Vom 18. Stockwerk des gläsernen Neubaus aus betrachtet liegt einem (mindestens) der Oststeil Münchens zu Füßen, bei gutem Wetter weitaus mehr. Neben bislang sehr interessanten by-the-way-Erfahrungen sind die Praktikumsinhalte - grob angerissen und nicht weiter überraschend - das Verfassen und Redigieren von Meldungen und die Produktion eigener Texte. Überraschender - obwohl mir auch das zumindest nicht unklar war - ist die (mir) gegebene thematische Freiheit: Querbeet geht's aus der Politik in die Wirtschaft hinein und hinüber zum Sport und ins Panorama, weil's eben kein in sich geschlossenes Ressort ist, sondern eine richtige kleine Zeitung. Nach den ersten paar Tagen kann ich mich nicht beklagen. Oder, um bei dem allgegenwärtigen Krisengejammer mal nahezu verbal zu entgleisen: Ich bin zufrieden! Obgleich ich bei mir selbst noch viel Luft nach oben sehe, auch im 18. Stockwerk.

Unterschlupf
gefunden habe ich - für Münchner Verhältnisse zu einem wahren "Spottpreisle" - in einem Wohnheim der Studentenstadt Freimann, der nach eigenen Angaben größten Studentenstadt Deutschlands. Sonderlich viele meiner auf 15 Häuser verteilten 2.500 Mitbewohner habe ich bisher nicht kennengelernt, von dem 30-sekündigen "Hallo-ich-bin-Michael-und-du?-Hallo-ich-bin-Alex!"-Gespräch mit einem meiner Flurnachbarn einmal abgesehen. Während mich einerseits meine geregelte Praktikums-Arbeitszeit davon abhält, als Springinsfeld das Studentenwohnheim unsicher zu machen und mit der Schickeria ins Münchener Nachtleben einzutauchen, habe ich meine Ruhe die ersten Tage auch einfach genossen. Dazu passend: Mein drei Quadratmeter großes Panorama-Fenster aus dem 22. Stockwerk (!) des BWM-gesponserten Haus 9 bietet einen herrlichen Ausblick auf den Englischen Garten, in dem ich selbstverständlich schon meine Füße abgestellt und sogar rhythmisch bewegt habe.

In die Innenstadt bewegt - lässt man eine kleine Einkaufstour unter der Woche mal außer Acht - habe ich mich gestern und heute erst- und zweitmals, zunächst zur Langen Münchner Shopping-Nacht, heute zum lockeren Sightseeing-Aufgalopp. Das lang ersehnte Weißwurst-Frühstück mit einem halben Blonden inbegriffen.

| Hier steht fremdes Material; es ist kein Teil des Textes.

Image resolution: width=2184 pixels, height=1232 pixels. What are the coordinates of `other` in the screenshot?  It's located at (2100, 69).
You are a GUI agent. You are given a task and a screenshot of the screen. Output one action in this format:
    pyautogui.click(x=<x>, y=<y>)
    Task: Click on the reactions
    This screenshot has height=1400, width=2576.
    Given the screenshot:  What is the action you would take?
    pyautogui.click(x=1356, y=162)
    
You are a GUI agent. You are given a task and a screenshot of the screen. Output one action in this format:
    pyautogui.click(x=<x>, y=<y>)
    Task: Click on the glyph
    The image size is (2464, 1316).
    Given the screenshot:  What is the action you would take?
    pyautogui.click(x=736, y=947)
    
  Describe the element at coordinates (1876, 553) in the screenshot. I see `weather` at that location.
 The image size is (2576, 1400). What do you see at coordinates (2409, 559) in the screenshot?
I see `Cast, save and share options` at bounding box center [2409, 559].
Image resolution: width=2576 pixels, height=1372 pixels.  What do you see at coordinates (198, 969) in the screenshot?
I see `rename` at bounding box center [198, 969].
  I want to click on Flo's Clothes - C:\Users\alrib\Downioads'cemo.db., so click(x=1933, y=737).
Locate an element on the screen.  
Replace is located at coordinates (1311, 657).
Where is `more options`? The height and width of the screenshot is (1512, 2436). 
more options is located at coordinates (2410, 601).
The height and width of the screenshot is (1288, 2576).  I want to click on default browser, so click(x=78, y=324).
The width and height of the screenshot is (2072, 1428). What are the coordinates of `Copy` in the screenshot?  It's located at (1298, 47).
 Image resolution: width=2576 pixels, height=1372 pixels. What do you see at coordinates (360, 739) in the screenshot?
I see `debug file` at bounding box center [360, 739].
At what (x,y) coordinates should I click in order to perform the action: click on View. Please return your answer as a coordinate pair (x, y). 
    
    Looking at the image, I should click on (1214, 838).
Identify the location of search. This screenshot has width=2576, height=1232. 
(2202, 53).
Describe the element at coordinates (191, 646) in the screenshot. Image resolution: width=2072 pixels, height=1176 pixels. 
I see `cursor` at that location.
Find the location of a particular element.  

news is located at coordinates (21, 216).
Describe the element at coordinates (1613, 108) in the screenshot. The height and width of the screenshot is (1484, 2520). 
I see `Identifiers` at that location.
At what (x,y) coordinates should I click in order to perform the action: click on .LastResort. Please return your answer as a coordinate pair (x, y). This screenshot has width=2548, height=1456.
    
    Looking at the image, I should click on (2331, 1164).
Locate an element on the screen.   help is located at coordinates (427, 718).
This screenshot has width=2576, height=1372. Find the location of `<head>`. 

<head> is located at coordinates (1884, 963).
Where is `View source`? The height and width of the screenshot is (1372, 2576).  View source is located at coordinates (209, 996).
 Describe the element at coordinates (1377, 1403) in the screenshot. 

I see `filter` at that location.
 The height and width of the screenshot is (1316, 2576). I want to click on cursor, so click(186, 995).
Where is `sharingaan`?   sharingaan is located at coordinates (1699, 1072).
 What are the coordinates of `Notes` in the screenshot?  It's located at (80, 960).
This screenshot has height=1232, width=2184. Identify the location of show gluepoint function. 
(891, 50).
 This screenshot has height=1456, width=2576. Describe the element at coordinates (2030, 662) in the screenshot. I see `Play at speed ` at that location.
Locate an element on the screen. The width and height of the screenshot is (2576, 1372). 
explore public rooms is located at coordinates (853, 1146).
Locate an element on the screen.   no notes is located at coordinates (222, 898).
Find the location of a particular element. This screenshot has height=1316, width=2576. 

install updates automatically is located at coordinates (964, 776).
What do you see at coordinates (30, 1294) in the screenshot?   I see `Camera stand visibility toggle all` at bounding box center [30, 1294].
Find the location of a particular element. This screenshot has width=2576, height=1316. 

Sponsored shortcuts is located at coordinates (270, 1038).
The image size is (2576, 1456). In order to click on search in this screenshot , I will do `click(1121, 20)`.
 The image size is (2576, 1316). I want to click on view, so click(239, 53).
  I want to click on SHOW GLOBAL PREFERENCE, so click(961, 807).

Ich könnte jetzt noch erzählen, dass ich natürlich auch schon eine saftige Leberkäs-Semmel gekostet und eine Flasche meines bayrischen Leib- und Magenbieres Augustiner hinuntergespült habe; die Relevanz solcher Anekdoten ist jedoch fraglich, ihr Überraschungsgehalt tendiert gegen null.

Daher lasse ich's hierbei bewenden und hoffe, mich in Bälde wieder zum Verfassen eines neuen Lageberichts aufraffen zu können.

Bis dahin - servus!

[Nachtrag: Kann es sein, dass sich flinke Möbelpacker unberechtigten Zugang zu meinem trauten Übergangsheim verschafft haben? Wie anders wäre der Umstand zu erklären, dass sich in meiner kleinen Küche kein Ofen befindet, in meinem Tiefkühlfach jedoch zwei Pizzen, mit Thunfisch belegt, liegen? Die These, ich hätte mir Pizzen nach vorheriger Illusion eines vorhandenen Ofens gekauft, erscheint mir doch mehr als abwegig. Ich krieg' euch Ofendiebe!]